* BEGIN Document *

This is the opening line in Xanthe Clay's fabulous article about re-tinning her copper pans in the Sunday Telegraph  on 26th January 2020.

When Xanthe mentioned to us that she had some old copper pans, with worn through tin linings, our first thought was to introduce her to our friends in Staffordshire.  We were delighted when she then wrote an article all about them, on the theme of repairing household itmes and building things to last; a philosophy close to our hearts.

We pride ourselves on making kitchen kit that is built to last, to withstand even the rigours of professional kitchens, as the team Mytton and Mermaid, who have been using Netherton pans for years,  and several other restaurants will attest.
We are also proud to work with the family and team at Thomas Gameson & Sons Ltd, who apply the hand wiped tin lining to all the Netherton copper range, something the family has been doing for over 200 years.
Lawrence is the 7th generation of the Gameson family to run the tinning works, along with his wife Heather, next generation, daughter Carmen, aided by factory manager David. They not only tin new saucepans, but also offer a re-tinning service, so that those beautiful copper pans will last and last.

All The Netherton Foundry copper range is hand tinned by the Gameson team.

 

 

Very soon, we will be adding the 7" and 8" saucepans to our copper range and these will, of course be sent over to Lawrence and the team for tinning.

* END Document *

▶ **What you will do**:
a) In the copper tinning passage, who is the 7th generation of the Gameson family to run the tinning works?
b) Reproduce the part of the copper tinning passage starting at "When Xanthe mentioned" and ending at "restaurants will attest.".
Work only from the copper tinning passage, not from the listing.

* BEGIN Provided material *

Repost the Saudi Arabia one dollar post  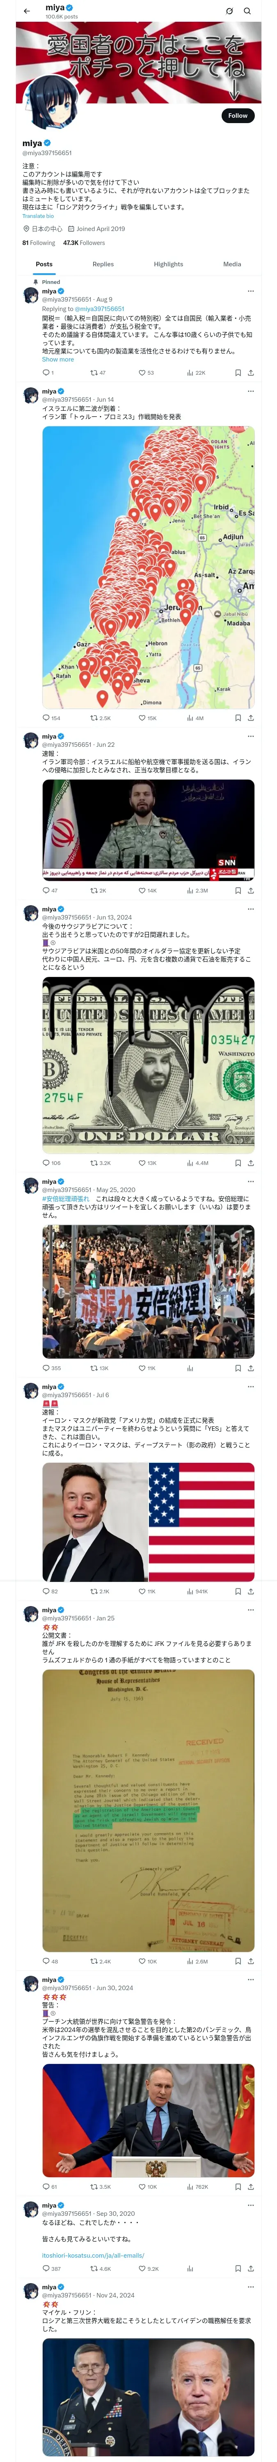point(99,1163)
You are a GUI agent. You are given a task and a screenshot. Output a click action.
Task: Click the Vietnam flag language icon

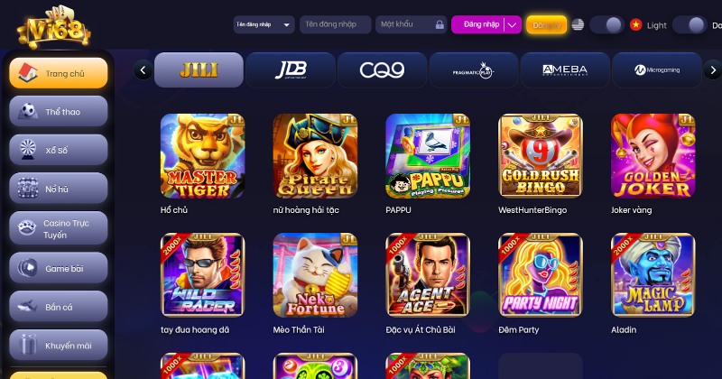tap(636, 25)
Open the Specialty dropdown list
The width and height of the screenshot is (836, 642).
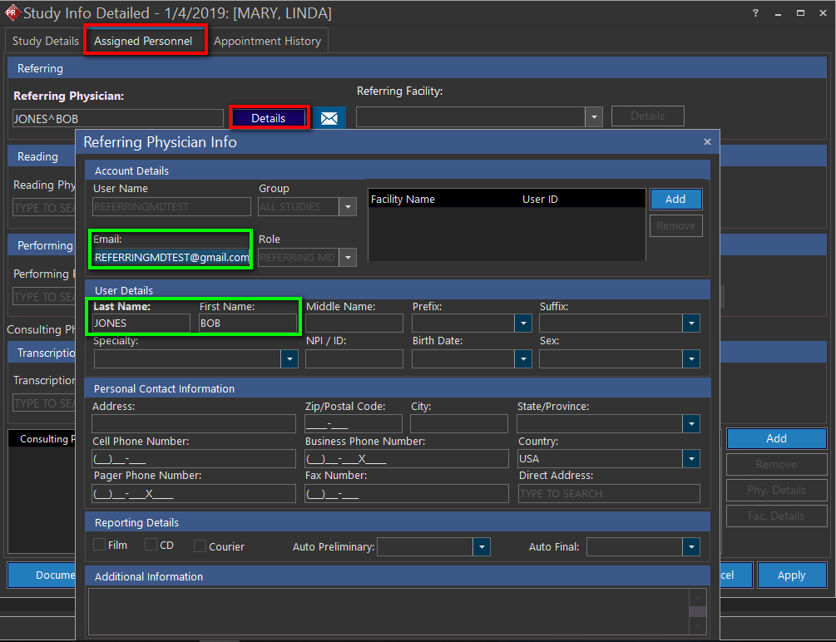[289, 358]
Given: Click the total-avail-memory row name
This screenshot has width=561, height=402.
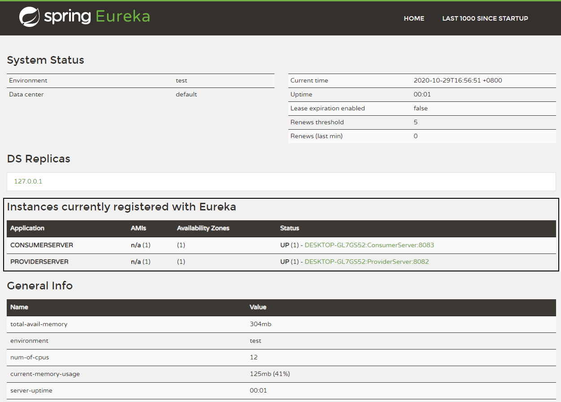Looking at the screenshot, I should (39, 324).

* END Provided material *

▶ **Task answers**:
a) Lawrence

b)
When Xanthe mentioned to us that she had some old copper pans, with worn through tin linings, our first thought was to introduce her to our friends in Staffordshire.  We were delighted when she then wrote an article all about them, on the theme of repairing household itmes and building things to last; a philosophy close to our hearts.

We pride ourselves on making kitchen kit that is built to last, to withstand even the rigours of professional kitchens, as the team Mytton and Mermaid, who have been using Netherton pans for years,  and several other restaurants will attest.